**About this exercise:** Print exactly, and only, the lines running from the line containing "Click the Reset Password link" through the end of the records below.

★ ★ ★ ★ ★

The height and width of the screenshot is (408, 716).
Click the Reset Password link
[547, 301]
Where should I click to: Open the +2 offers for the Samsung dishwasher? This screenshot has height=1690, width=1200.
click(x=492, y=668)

★ ★ ★ ★ ★

**Written answer:**
Click the Reset Password link
[547, 301]
Where should I click to: Open the +2 offers for the Samsung dishwasher? This screenshot has height=1690, width=1200.
click(x=492, y=668)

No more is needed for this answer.